Il faisait chaud ce jour à Clapiers, en 71, lorsqu’au Zeiss-Ikon à soufflet, j’ai tiré le chien endormi. Mon vocabulaire français du moment ne devait même pas compter deux cent mots. On y avait été avec la “deux-chevaux” de Christiane pour je ne sais quelle excercice dans le cadre des cours de la première année. Et j’avais honte pour mon incapacité de me faire comprendre par mes collègues.

C’est la chaleur qui compte maintenant, et ma honte d’antan et, bien sûr, le chien endormi au soleil .


Et il faisait chaud encore une fois, c’était au printemps de 72, au Plan Jean Jaurès où nous étions en train de procéder à un relevé pour un travail de nos préoccupations architecturales précoces, et voilà que quatre petites vieilles sont assises sur le banc public avec, comme leur fond, “London Tavern”, récent –à l’époque– bar de luxe, et cette “croix de leur tombe imminente” les couronnant. Et cela fait presque trente ans. Serait il possible qu’une parmi elles soit encore en vie aujourd’hui? C’était à ce même moment que j’ai dû comprendre ce que pouvait signifier – si en effet cela pouvait bien signifier quelque chose– la lecture sémiologique de l’image, sans, certes, soupçonner encore l’existence même du mot “sémiologie”.

Et il faisait chaud, bien sûr –c’est évident– c’était toujours en mai 72, à Palavas, lorsque Frank Maccioca, italo-américain de Pensylvanie que je n’ai jamais plus depuis revu, a pris la pose de “bodybuilder au frisbee” –mode à l’époque toute récente– et je me le demande, vingt-huit ans plus tard, où pourrait bien se trouver maintenant ce gars. Une fois de plus c’est la chaleur qui compte, le frisbee, l’air de la mer, Frank. Je ne me serais pas rappelé de son prénom si son image n’avait pas été apposée sur l’émulsion de mon négatif. Certes d’ailleurs, il ne doit pas se rapeller de moi non plus si, à mon tour, je ne figure point sur une de ses photos-souvenir à lui.

Et il y a eu aussi ce jour de 74 ou 75 – cela devait être un dimanche, par temps couvert. Une bande de Grecs dans les champs, une guitare, un arbre. Cadrée par la fenêtre de la portière de notre coccinelle bien aimée; pour qu’ainsi je m’en rapelle aussi.

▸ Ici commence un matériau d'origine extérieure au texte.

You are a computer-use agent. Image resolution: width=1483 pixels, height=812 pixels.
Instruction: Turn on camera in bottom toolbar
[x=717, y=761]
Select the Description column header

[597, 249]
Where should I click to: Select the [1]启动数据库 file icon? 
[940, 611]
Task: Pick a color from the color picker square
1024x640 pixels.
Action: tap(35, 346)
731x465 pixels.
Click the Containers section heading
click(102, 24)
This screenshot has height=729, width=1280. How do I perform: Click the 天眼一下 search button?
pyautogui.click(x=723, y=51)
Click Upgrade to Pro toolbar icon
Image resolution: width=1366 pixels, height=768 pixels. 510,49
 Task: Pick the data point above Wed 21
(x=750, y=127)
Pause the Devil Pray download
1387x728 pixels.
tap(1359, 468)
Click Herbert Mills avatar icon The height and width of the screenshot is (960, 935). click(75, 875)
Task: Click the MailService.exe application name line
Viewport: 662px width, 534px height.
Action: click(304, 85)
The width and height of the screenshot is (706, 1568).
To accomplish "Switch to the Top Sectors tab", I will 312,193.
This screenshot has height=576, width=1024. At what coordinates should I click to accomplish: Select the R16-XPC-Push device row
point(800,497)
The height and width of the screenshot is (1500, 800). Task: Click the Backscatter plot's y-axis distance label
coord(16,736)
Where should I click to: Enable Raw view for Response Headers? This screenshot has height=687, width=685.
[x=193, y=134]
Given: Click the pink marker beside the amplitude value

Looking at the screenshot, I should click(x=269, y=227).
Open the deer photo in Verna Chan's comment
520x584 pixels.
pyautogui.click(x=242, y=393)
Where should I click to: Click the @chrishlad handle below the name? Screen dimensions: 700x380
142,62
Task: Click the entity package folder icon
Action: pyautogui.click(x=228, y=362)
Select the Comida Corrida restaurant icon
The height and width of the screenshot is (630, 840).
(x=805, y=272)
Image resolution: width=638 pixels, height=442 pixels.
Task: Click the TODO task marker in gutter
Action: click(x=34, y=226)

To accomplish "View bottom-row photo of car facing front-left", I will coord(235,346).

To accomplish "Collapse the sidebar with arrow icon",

Pour que jaillisse du coup le souvenir qu’au son de la guitare, ce qui regnait c’était la nostalgie pour la Grèce, tandis que là, en visionnant le souvenir sur papier, le mal du pays est à l’envers pour la France.

Non, une découverte ne fut point la photographie. Decouvertes le sont, au contraire maintenant, les photographies. Par leur potentiel insoupçonnable lorsque je me rends compte de leur sens à mes propres yeux, les ayant tirées moi-même, selon si je me rapelle ou non des conditions sous lesquelles ceci eut lieu; de ce qu’elles pourraient également signifier aux yeux d’un tiers. Combien aussi, de ce dernier, je pus tenir compte lors de la prise de vue ou de la confection du tirage supposant ou “orientant” sa possible interprétation tout en me référant ou, au contraire, tout en ignorant volontairement les conditions spécifiques.

Où était-ce au fait que j’ai tiré cette photo de la dame qui est en train de peindre au milieu de cette dense végétation? Aucun souvenir. Le mur, par contre, et cet arbre a Nîmes, bien au delà de toute possible lecture de la part de quiconque, pour moi sont irremédiablement liés au souvenir de Marie à l’hôpital. Ainsi l’image du passage souterrain du centre ville qui rendait consciemment hommage à celles d’un photographe m’ayant influencé dont cependant j’oublie le nom.

Que d’autre donc serait bien la découverte sinon le contrepoint que tisseraient mes propres réminiscences par le biais des mes photographies avec votre lecture à vous de ces mêmes images? Pour en revenir ainsi à cette fameuse dualité: c’est moi, bien entendu, le centre du monde mais –sans nul doute– vous l’êtes vous même aussi.